Exercise instructions: Restrict the output to the lines below starting at the one that contains "This screenshot has width=1176, height=1015." and ending at the one that contains "Given: Switch to Расчеты поставок tab", and restate them word for word, both ends included.

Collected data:
=== Section Start ===

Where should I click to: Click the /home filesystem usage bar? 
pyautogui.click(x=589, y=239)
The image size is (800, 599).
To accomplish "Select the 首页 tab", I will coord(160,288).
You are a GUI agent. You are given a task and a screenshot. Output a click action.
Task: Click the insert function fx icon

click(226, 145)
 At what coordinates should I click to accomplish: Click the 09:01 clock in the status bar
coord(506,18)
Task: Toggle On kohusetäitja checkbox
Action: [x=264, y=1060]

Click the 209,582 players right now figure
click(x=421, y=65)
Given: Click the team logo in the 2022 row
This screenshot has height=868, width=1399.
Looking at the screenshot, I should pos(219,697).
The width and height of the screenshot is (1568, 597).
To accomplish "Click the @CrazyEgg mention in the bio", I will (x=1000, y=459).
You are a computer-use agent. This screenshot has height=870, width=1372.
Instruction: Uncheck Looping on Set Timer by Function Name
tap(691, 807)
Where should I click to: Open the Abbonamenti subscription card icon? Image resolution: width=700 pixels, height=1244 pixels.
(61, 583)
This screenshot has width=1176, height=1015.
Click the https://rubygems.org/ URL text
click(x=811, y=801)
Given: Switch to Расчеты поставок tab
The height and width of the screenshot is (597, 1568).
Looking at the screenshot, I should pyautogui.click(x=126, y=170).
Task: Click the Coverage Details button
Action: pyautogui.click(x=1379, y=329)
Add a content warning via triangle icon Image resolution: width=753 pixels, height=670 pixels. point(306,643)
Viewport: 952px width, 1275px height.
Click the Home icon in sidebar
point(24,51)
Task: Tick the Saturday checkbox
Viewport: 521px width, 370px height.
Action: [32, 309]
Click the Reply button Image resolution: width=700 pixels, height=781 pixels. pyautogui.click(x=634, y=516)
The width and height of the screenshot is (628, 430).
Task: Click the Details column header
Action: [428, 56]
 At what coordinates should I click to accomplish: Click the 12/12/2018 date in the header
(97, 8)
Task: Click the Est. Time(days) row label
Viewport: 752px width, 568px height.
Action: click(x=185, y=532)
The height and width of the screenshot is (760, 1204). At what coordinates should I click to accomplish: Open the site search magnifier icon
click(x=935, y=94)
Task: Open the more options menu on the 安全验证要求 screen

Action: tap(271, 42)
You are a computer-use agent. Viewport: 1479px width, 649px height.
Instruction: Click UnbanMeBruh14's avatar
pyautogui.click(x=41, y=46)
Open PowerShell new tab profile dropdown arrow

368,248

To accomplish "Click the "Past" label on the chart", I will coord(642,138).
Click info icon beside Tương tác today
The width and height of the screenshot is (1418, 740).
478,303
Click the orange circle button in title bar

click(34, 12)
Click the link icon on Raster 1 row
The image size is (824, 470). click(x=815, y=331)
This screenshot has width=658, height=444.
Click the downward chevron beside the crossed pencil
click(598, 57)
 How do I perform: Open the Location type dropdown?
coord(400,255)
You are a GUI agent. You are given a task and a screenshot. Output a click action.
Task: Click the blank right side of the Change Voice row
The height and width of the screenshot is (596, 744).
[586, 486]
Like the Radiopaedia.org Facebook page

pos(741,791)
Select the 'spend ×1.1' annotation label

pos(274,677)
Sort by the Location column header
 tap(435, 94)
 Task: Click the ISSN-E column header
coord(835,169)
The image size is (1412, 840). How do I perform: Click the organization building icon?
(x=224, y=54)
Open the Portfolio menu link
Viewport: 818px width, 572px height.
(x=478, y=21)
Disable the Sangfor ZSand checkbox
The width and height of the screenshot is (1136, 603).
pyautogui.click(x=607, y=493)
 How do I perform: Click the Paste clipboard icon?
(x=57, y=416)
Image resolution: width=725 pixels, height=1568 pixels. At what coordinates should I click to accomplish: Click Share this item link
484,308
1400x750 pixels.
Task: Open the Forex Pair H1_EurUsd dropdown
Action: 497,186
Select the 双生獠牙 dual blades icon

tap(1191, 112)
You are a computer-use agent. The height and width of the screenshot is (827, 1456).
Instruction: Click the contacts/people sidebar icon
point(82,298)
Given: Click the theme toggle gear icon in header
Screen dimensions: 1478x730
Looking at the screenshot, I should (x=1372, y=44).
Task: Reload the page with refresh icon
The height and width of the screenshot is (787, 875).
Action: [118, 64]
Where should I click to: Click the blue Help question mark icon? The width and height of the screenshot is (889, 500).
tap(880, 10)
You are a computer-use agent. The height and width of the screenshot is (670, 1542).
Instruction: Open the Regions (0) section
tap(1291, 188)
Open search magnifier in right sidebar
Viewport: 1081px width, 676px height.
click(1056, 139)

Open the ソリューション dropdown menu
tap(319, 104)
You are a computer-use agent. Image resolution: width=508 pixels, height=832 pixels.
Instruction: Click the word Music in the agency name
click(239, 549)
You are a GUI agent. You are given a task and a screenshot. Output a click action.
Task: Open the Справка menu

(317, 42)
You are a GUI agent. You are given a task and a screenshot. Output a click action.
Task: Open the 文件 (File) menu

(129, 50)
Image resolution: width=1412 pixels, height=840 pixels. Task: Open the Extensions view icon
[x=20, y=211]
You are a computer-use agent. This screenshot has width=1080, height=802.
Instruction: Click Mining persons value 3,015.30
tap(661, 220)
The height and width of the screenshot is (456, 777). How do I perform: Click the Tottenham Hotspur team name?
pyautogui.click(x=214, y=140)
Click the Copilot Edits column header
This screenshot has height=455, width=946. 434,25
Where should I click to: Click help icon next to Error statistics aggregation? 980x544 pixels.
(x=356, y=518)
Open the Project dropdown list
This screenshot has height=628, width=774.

=== Section End ===

Written reply:
This screenshot has width=1176, height=1015.
Click the https://rubygems.org/ URL text
click(x=811, y=801)
Given: Switch to Расчеты поставок tab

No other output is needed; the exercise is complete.